Very few health-care workers on Cape Cod have been fired for refusing to comply with vaccine mandates, according to spokespeople at three major providers.
The vaccination rates among staff at Outer Cape Health Services, Cape Cod Healthcare, and Spaulding Rehabilitation are now all reported to be at or above 96 percent. Unvaccinated workers were granted exemptions for religious or medical reasons.

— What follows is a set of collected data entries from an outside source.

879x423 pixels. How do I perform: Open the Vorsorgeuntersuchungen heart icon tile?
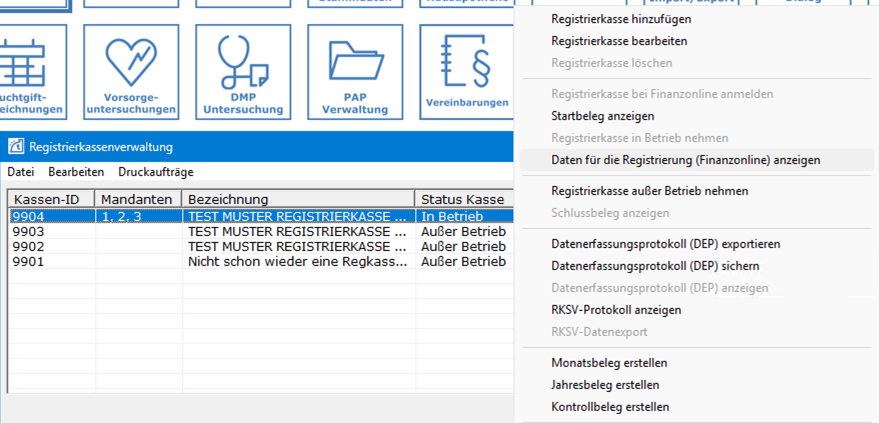131,71

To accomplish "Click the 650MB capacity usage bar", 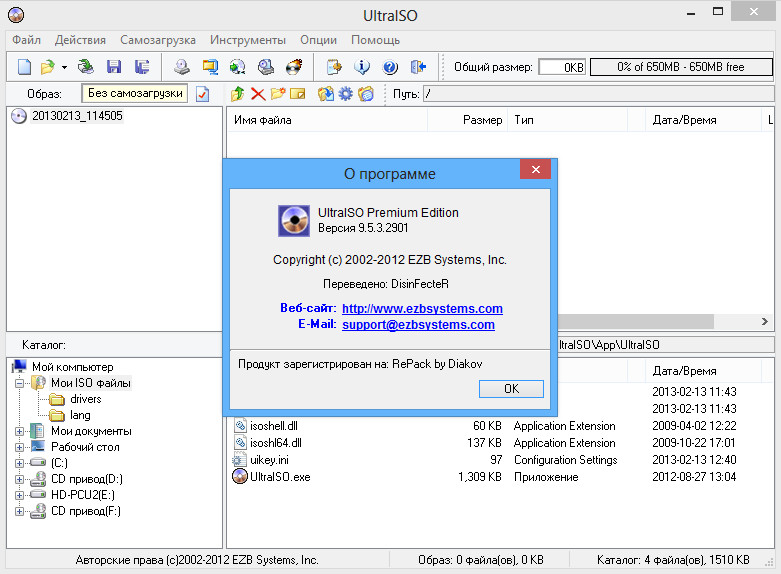I will click(680, 67).
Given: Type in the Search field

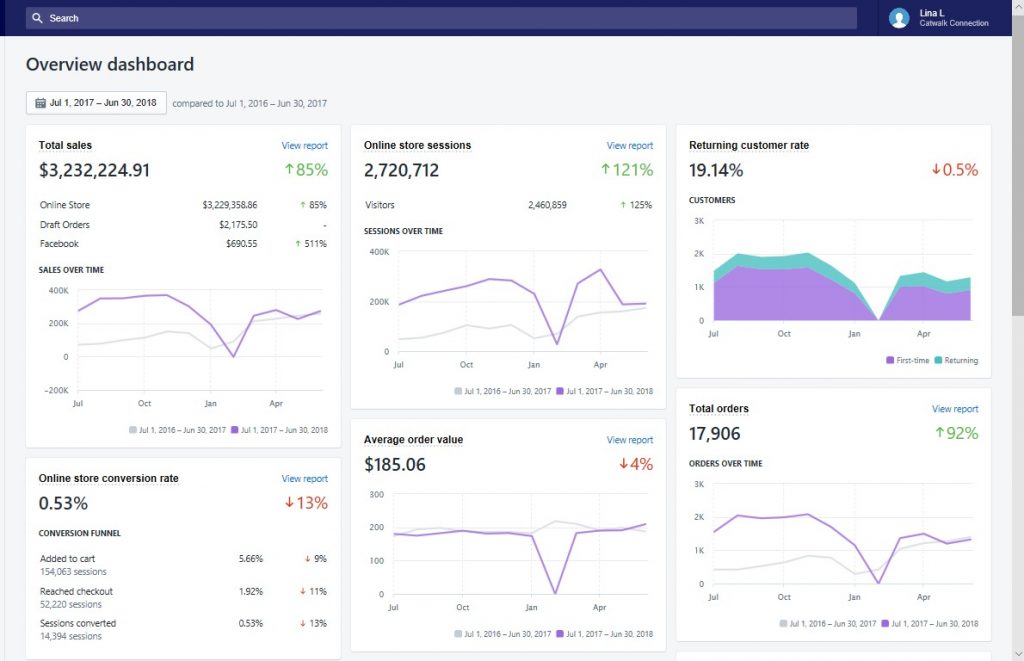Looking at the screenshot, I should (x=450, y=18).
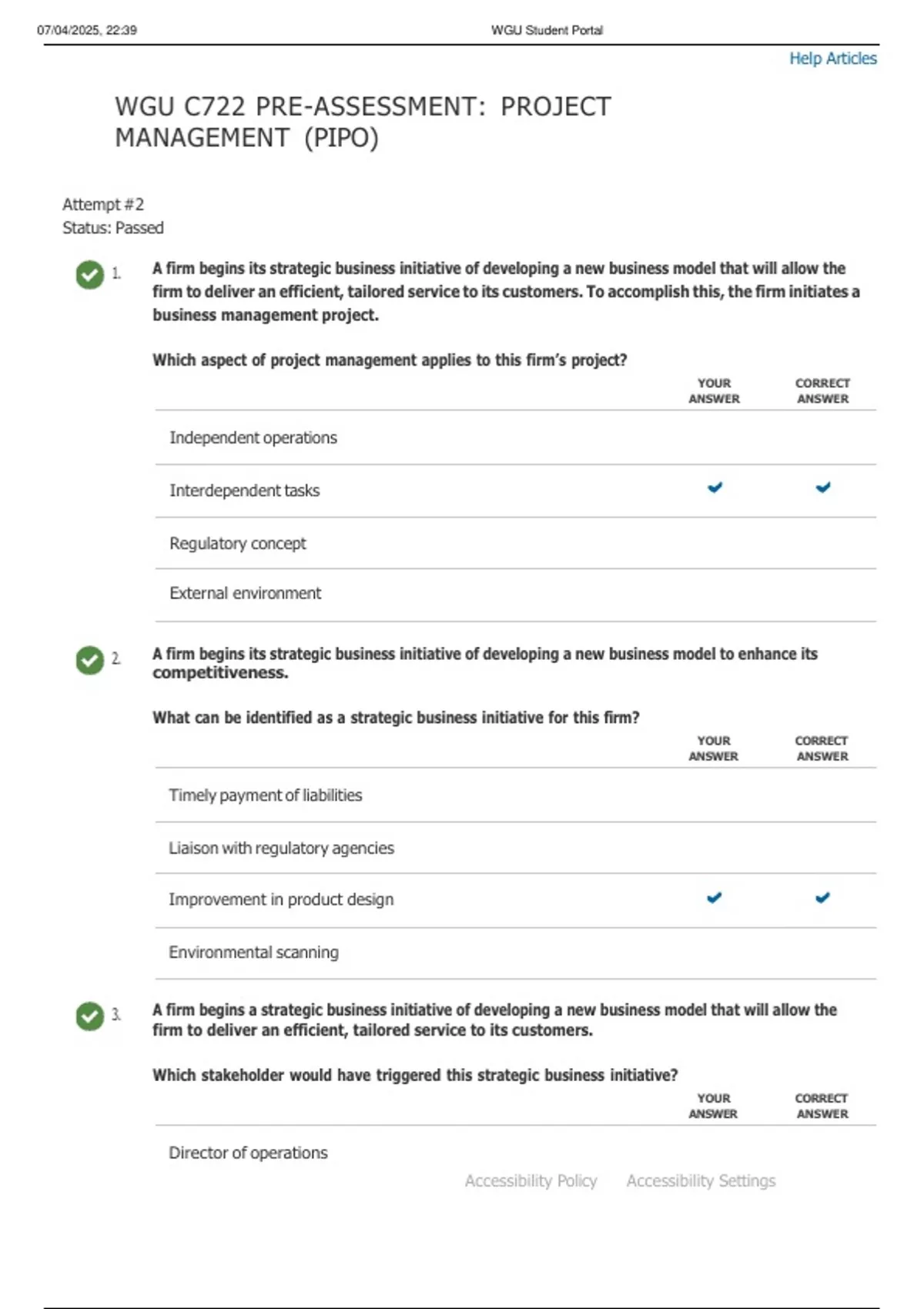Click the WGU Student Portal header text
This screenshot has height=1309, width=924.
(547, 30)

Outer Cape Health Services, with clinics in Provincetown, Wellfleet, and Harwich Port, reported that 98 percent of its employees are fully vaccinated. Five of OCHS’s 250 employees applied for and received exemptions and are tested weekly, according to Senior Communications Officer Gerry Desautels. No staff were let go for failing to comply, and vaccination is required for all new hires, he said.
OCHS employees who sought religious exemptions were required to provide “a statement of their belief and the religion or religious doctrine it is based in,” Desautels said in an email. Those exemptions are protected under Title VII of the Civil Rights Act. In August, the Diocese of Fall River announced it would not issue letters for members of the Catholic Church seeking a religious exemption.

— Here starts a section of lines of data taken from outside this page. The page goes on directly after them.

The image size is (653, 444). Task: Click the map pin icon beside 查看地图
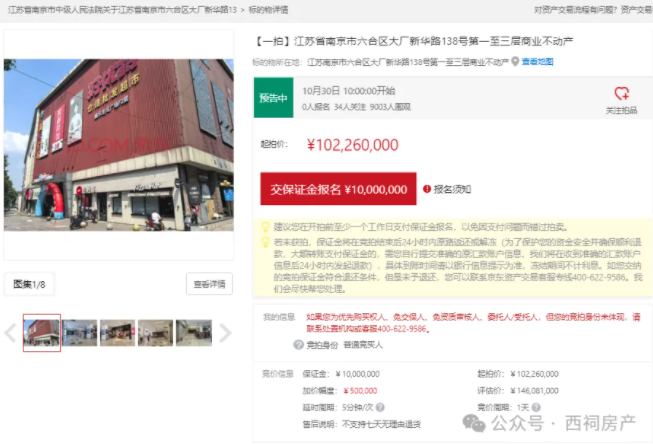click(x=514, y=61)
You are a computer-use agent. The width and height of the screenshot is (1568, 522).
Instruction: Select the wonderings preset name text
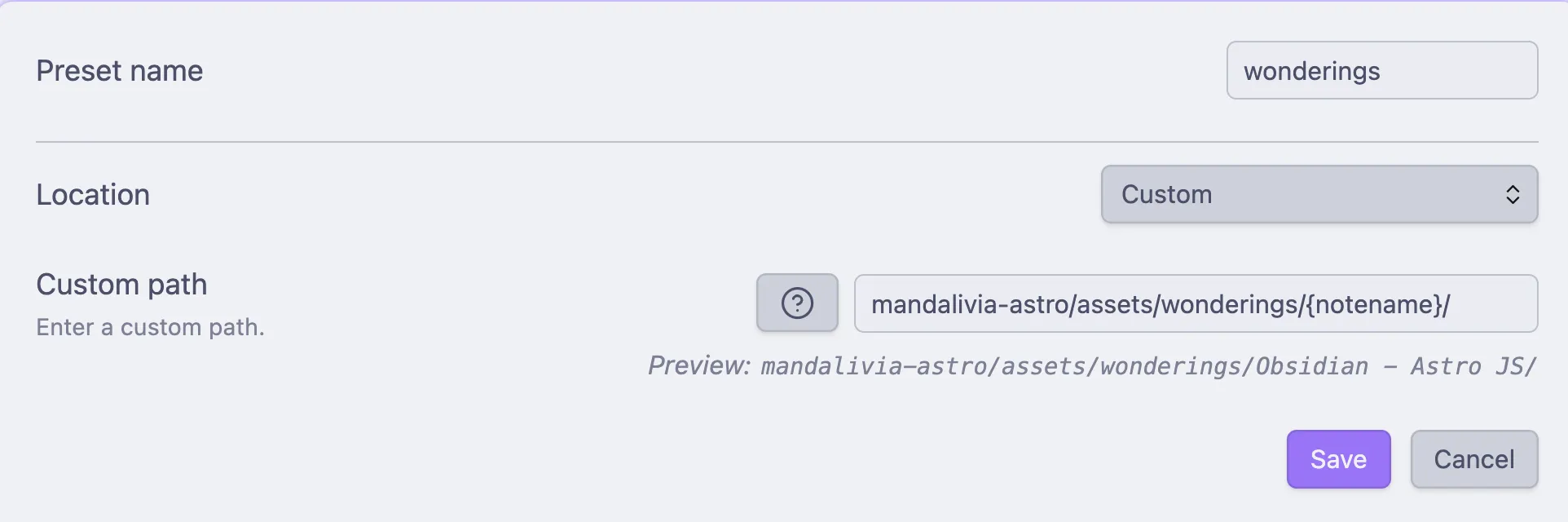pos(1310,71)
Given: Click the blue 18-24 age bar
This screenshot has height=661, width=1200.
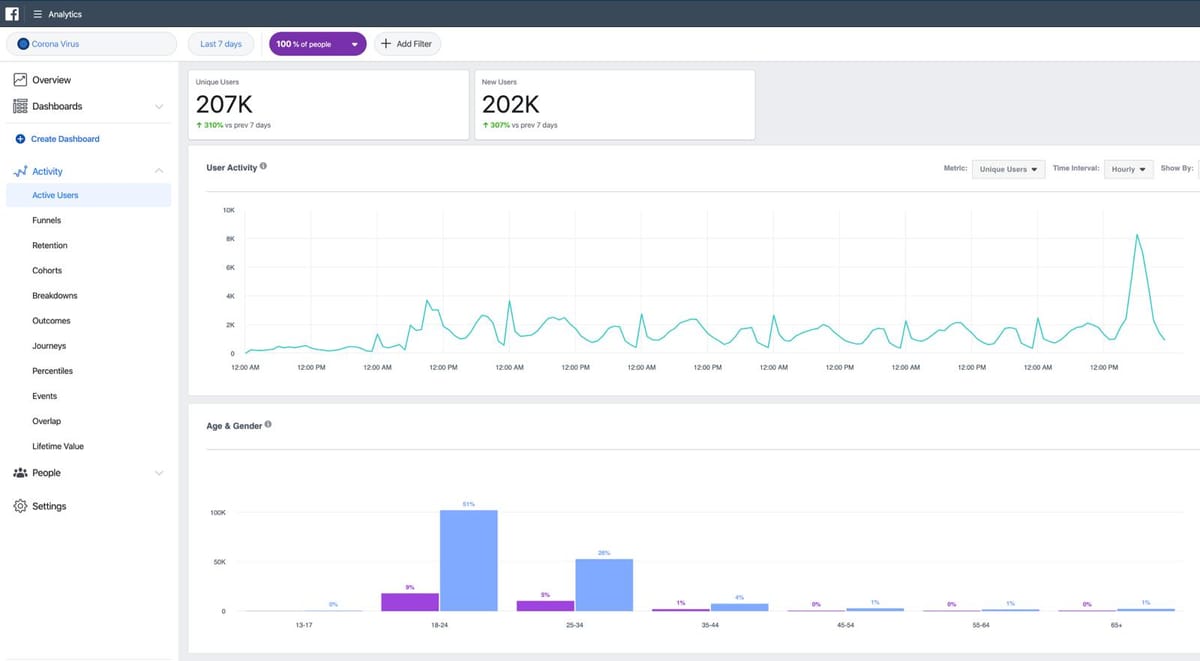Looking at the screenshot, I should point(468,560).
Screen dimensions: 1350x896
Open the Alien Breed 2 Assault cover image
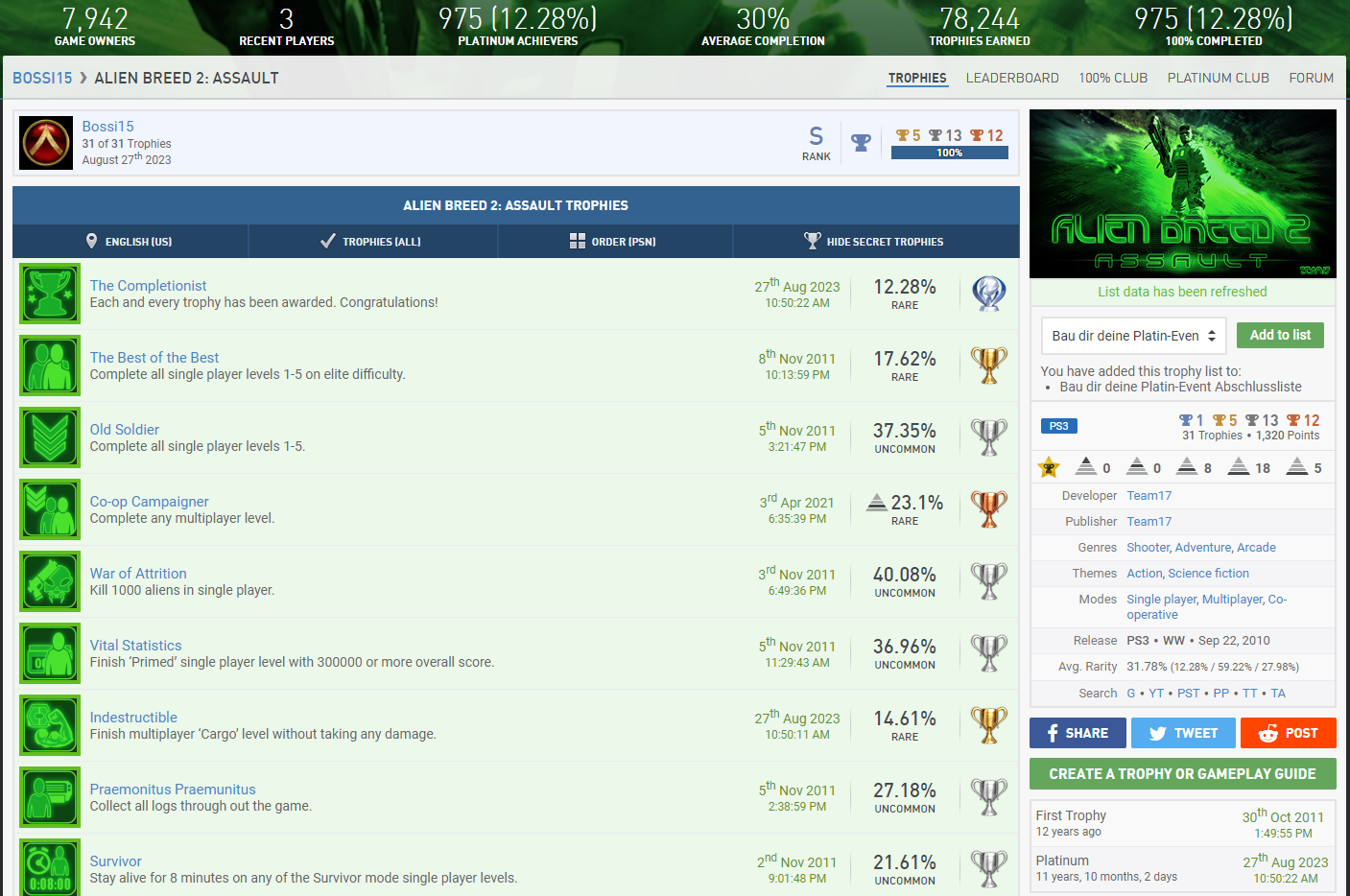1182,194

Those who applied for disability exemptions were required to submit a letter from a health-care provider within the scope of the provider’s practice “citing the specific reason as to why they cannot medically receive the vaccine.” People with permanent disabilities seeking exemptions are protected under Title VII of the Civil Rights Act and Title I of the Americans with Disabilities Act, Desautels said.
According to the federal Centers for Disease Control and Prevention, only a handful of rare allergies make the Covid-19 vaccine unsafe. “Like one in a million,” Dr. Peter Chin-Hong told CBS News in September.
Desautels said that, for confidentiality reasons, he could not disclose whether the five OCHS employees who received exemptions have direct contact with the public.
One hundred percent of staff at Spaulding Rehabilitation’s Orleans and Hyannis facilities are vaccinated, according to Director of Communications Timothy Sullivan. Not every staff member is vaccinated at Spaulding Rehabilitation Hospital in Sandwich. But, Sullivan said, the number there is in line with the 99.3-percent compliance rate at Mass General Brigham, which owns Spaulding.
Sullivan said that no employees were fired at Spaulding in Orleans or Hyannis, but some employees in Sandwich were. He said that the number of fired workers was in line with Mass General Brigham’s organization-wide figures. The parent company, which has 80,000 employees, terminated 430 of them (0.5 percent) for choosing to remain unvaccinated. Last month the Supreme Court rejected a challenge to Mass General Brigham’s vaccine mandate brought by a group of the fired employees.
Cape Cod Healthcare had over 200 of its more than 5,000 employees claim exemptions, according to Senior Vice President of Communications Patrick Kane. In September, before the mandate was in effect, the Cape Cod Times reported that the number of unvaccinated employees was 500. Kane declined to say where the remaining unvaccinated employees who claimed exemptions work. Cape Cod Healthcare runs Cape Cod Hospital and Falmouth Hospital and has over 100 other facilities from Orleans to Bourne. Kane did note that four employees declined to follow the mandate and left the organization.
Desautels and Sullivan both noted that their organizations had strong vaccination numbers among staff even before the mandates. Nationally, health-care workers are more likely to be vaccinated than ordinary Americans, but prior to the mandates in September, 30 percent of health-care workers were unvaccinated, according to the CDC.
Each of the three Cape health organizations implemented their own private mandates separate from those taking place at the government level. Those mandates are ensnared in legal challenges. The Biden administration’s vaccine mandate for facilities participating in Medicare and Medicaid programs, announced this fall, is currently being challenged in Missouri and Louisiana federal district courts. The Centers for Medicaid and Medicaid Services stopped enforcing that mandate, which applies to 17 million health-care workers, on Dec. 2.
The administration’s plan to require Covid vaccinations for private companies with 100 or more employees, issued by the U.S. Occupational Safety and Health Administration, is also on hold. On Nov. 6, a New Orleans federal appeals court said the order was too broad, calling it a “one-size-fits-all sledgehammer.” That mandate would apply to 84 million American workers.